Some of the comments here are ridiculous. Posters are aghast that you haven't had this conversation while you're simultaneously being told you have no business having this conversation.

And the inevitable suggestions to end the relationship because some aspects of it aren't perfect then find yourself a new partner as if it's just a matter of strolling up to the customer service desk and exchanging faulty goods.

I assume things are overall good in your relationship or you wouldn't want to share a home with him.

The situation with his daughter is tricky. Was it the two of them for a long time? Has she been accepting of your relationship but has positioned herself as the first lady? I know it's hard to summarise here, my DH has a complicated relationship with his eldest. I really struggled and I probably wouldn't have moved in with him if I'd known the extent of it. It was a constant power struggle which finally came to a head when I told her that her suggestions were welcome for the new baby's name but ultimately it would not be her decision. It sounds laughable but her inability to accept this was anything but funny.

I don't see how it is unreasonable to have a conversation about what his plans for the future are. Can't you tackle it like that?

"I want to talk about our plans for the future and moving in together. Is this something you want to do? Where would we live? It would be too much of a transition for all parties for the three of us to live together, we are all adults. Me moving in with both of you would not make sense now. Out options are to stay as we are, you move into mine or sell and get our own place."

If he wants to keep things as they are indefinitely then you have a decision to make. If he doesn't but doesn't know how then it's just a matter of making plans. Personally I think him keeping the house, her paying some rent and being responsible for renting the other rooms to pay him enough to cover the mortgage and other costs would be a good compromise. She would not be homeless and it would give her some responsibility - a stepping stone to independence I suppose.

HollowTalk · 02/04/2021 16:11

So does he give you the silent treatment?
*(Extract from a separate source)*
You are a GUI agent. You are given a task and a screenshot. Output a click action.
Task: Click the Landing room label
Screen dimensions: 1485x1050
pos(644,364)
I've always wondered how someone who dishes it out deals with receiving it. Does he do it to her, too? How does he respond when she does it to him?

CallforHecate · 02/04/2021 16:11

So if you ask him about the future and he says he had always assumed you would move in with him when you’re ready, how are you going to reply to that without mentioning his daughter?!

Libella · 02/04/2021 16:24

I think you've been quite patient, OP, with the nit-picking here.

You wrote your OP, you listened to what people had to say, and you re-thought it all. Sounds very sensible.

FWIW, I am in a not entirely dissimilar situation (same time frame). I've had to do a lot of thinking about what I want. I've also had to change quite a lot of my thinking about the 'next step' in our relationship. I suppose I've always automatically thought that the 'next step' is moving in together, then possibly getting married. Now I'm not so sure. I think there's a lot to be said for being completely financially independent and not embroiled with anyone else. And while you miss the good bits of living with the other person, you also miss the bad bits and the over-familiarity and some of the things that so easily become relationship-killers (especially if you don't have joint children and no 'reason' to stay together when you're fed up).

Good luck, whatever you decide to do.